**Your objective**
Below are the records; locate each line with the word "will" and copy it.

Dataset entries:
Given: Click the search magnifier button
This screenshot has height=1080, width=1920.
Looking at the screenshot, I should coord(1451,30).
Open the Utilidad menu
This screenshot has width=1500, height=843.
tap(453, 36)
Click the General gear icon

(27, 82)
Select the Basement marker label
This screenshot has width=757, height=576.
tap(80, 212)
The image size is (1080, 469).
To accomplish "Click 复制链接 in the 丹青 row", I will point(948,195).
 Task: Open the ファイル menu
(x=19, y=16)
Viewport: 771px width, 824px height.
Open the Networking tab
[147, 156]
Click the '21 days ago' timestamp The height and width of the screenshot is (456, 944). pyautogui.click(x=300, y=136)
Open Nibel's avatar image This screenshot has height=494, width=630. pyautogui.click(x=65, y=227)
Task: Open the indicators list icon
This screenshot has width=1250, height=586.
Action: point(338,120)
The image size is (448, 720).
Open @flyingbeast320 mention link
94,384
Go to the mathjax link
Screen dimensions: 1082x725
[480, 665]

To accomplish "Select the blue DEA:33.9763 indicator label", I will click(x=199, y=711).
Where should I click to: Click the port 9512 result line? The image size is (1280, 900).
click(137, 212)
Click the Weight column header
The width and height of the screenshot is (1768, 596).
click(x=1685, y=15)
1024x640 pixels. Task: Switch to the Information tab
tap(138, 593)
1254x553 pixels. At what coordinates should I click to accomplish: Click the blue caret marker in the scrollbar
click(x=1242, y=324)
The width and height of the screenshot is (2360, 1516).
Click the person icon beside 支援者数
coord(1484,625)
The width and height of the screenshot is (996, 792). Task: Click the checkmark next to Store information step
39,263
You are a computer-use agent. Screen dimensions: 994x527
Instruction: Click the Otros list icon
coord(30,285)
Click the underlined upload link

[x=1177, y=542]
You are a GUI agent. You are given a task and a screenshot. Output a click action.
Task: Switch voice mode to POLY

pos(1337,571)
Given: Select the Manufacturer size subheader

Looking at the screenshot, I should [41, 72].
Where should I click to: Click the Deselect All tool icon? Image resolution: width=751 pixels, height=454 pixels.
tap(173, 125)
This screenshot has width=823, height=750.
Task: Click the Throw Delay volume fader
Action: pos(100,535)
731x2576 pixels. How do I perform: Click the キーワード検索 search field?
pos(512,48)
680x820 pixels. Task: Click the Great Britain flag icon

**Result for this exercise**
To accomplish "Click 复制链接 in the 丹青 row", I will point(948,195).
To accomplish "Select the blue DEA:33.9763 indicator label", I will click(x=199, y=711).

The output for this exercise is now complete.